The only negative sector in March was Consumer Discretionary. XLY was in the red by just 0.07%, and this comes after leading all sectors in February with a 7.9% gain. The leader was Energy (10.5%), followed by Utilities and Materials, with gains of 6.6% and 6.5%, respectively.
Existing home sales leaped 9.5% higher in March, while new single-family home sales barely rose. The increase in sale activity lifted the median price of existing homes for the first time in eight months. The ISM manufacturing PMI entered expansion territory for the first time in 18 months. Though inflation increased slightly and core inflation deceased for the 11th straight month, gold surged to a new all-time high.
Treasury yield activity was largely muted this month. The 6-month treasury bill rose eight basis points, the most of any duration. All treasury instruments with durations of 2 years or longer saw their yields fall, but no individual decline was greater than six basis points.
The lack of yield activity translated into little movement among bond fund performances. The iShares iBoxx Investment Grade Corporate Bond (LQD) posted a 1.5% increase, the most of any bond fund on the chart below.
We’re already through one quarter of 2024, so let’s take a look at how the “Magnificent Seven” mega cap stocks have done so far this year.
Microsoft (MSFT) and Apple (AAPL) are trending in exact opposite directions. Microsoft’s share price has steadily risen 11.9% in 2024 and surpassed $3 trillion in market cap. Apple, on the other hand, tumbled below the $3 trillion market cap threshold due to a 10.9% decline in Q1 2024.
Aided by an 82.3% surge in Q1 2024, NVIDIA (NVDA) blew past the $2 trillion mark to a market cap of $2.26 trillion. Both Alphabet (GOOG, GOOGL) and Amazon (AMZN) have had a solid start to the year and are nearly tied in market cap.
Meta Platforms (FB) 37.2% run in Q1 2024 helped welcome the technology conglomerate back into the $1 trillion market cap club. Tesla (TSLA) shares sank 29.3% in Q1, pushing the EV manufacturer down to a market cap of $560 billion.
Major Indexes
February’s unemployment rate rose to 3.9% while the labor force participation rate stayed at 62.5% for the third consecutive month. According to nonfarm payroll data, 275,000 new jobs were added in February, beating the expected figure of 200,000.

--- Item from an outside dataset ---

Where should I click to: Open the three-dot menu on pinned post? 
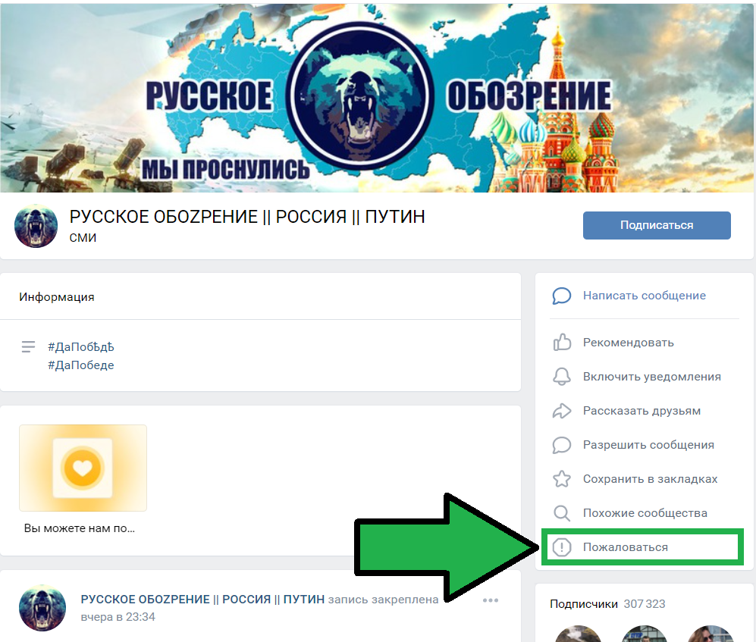pyautogui.click(x=491, y=600)
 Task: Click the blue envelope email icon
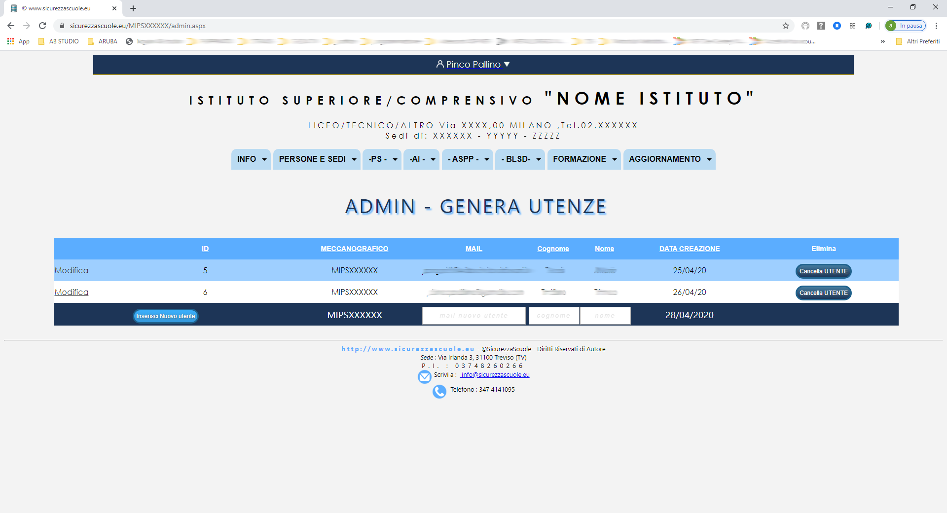(x=424, y=377)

The US inflation rate posted a slight increase in February to 3.15%. Inflation has now hovered in the 3-4 percent range for the last eight months. Core Inflation logged its 11th consecutive monthly decline, falling to 3.75% in February. The monthly US Consumer Price Index rose 0.44% in February, and US Personal Spending’s MoM increase of 0.76% was the highest since January 2023. The Federal Reserve held its key Fed Funds Rate at 5.50% at its March 20th, 2024 meeting, marking the fifth consecutive meeting in which the Fed left rates unchanged.
The US ISM Manufacturing PMI surged 2.5 points to 50.3, reaching expansion territory for the first time since October 2022. February US Retail and Food Services Sales rebounded by 0.6% MoM, while the YoY US Producer Price Index increased by 1.6%.

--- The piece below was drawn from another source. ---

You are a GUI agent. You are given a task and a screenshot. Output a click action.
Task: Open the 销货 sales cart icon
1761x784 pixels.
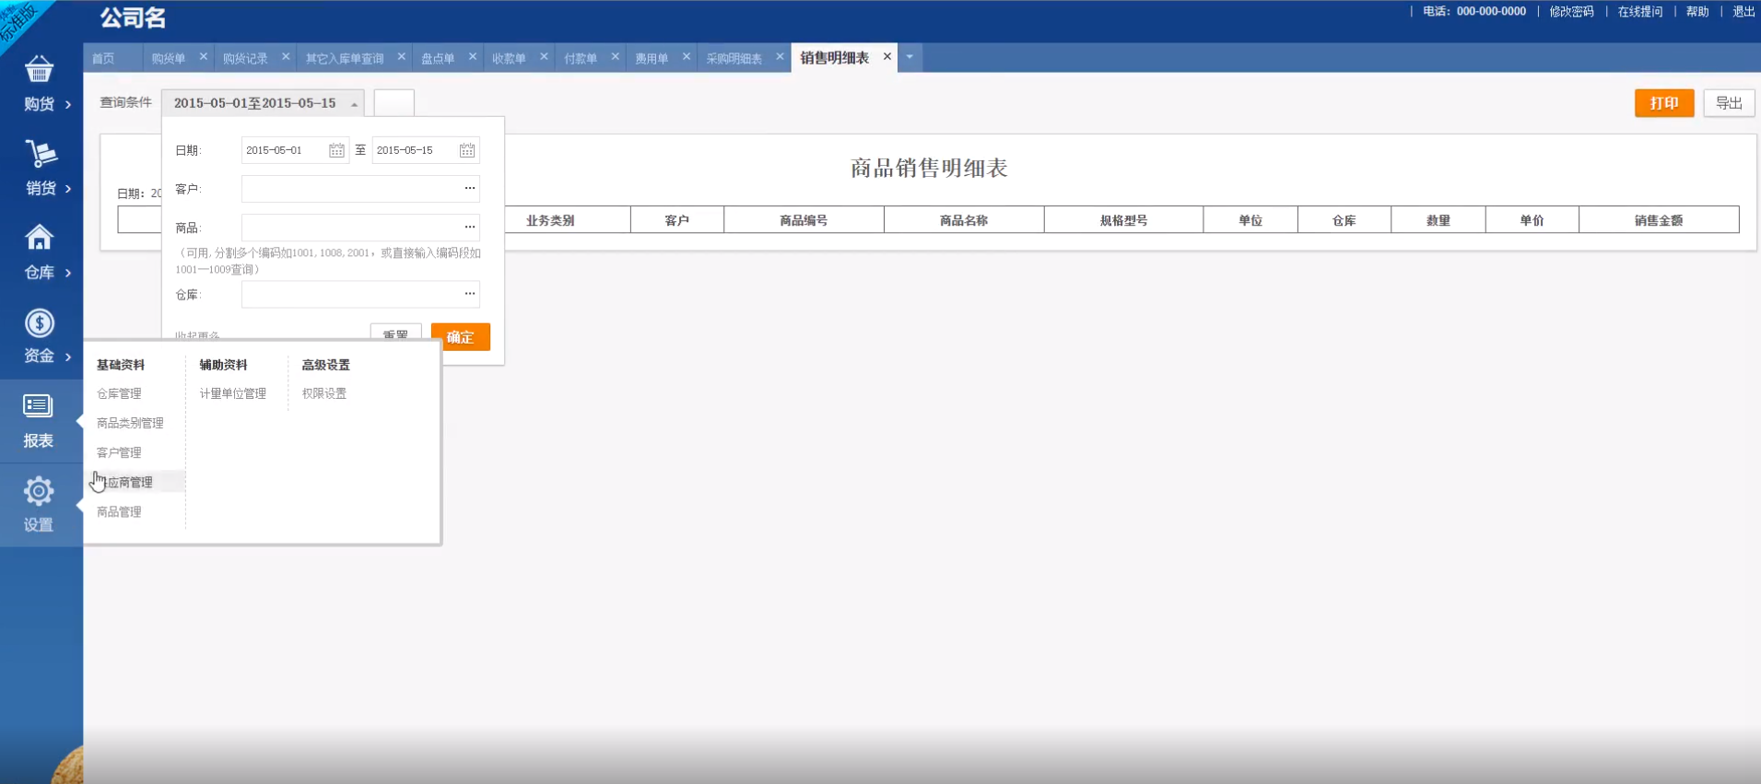40,154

US New Single-Family Home Sales slipped 0.3% MoM in February, but US Existing Home Sales jumped 9.5% MoM. The demand pushed the Median Sales Price of Existing Homes up 1.6% in February to $384,500, putting an end to a seven-month streak of declines. Mortgage rates decreased slightly in February; the 15-year Mortgage Rate fell to 6.11% as of March 28th, and the 30-year came down to 6.79%.

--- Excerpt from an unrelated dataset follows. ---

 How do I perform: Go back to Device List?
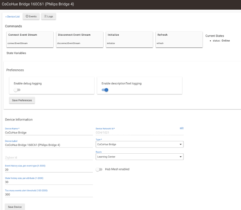[x=13, y=17]

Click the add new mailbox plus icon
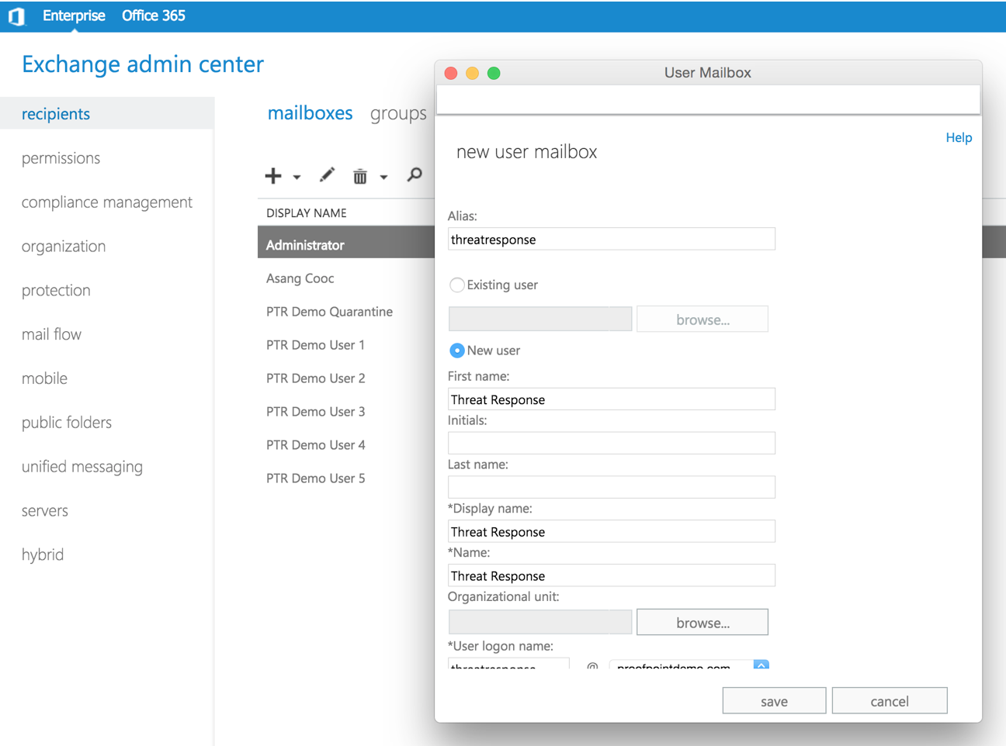tap(273, 176)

The price of Gold jumped 8.1% in March on news of possible June rate cuts, even as the dollar and treasury yields climbed. Gold ended the month at $2,214.40 per ounce, and the SPDR Gold Shares ETF (GLD) set a new all-time high as well. Crude oil prices continued steadily higher in March following a trough in December 2023; the price of WTI advanced 4% to $82.41 per barrel while Brent rose 1.9% to $86.18 both as of March 25th. Higher oil prices also pushed the average price of gas 27 cents higher to $3.64 per gallon as of the final week of the month, further forming a “U-shaped recovery”.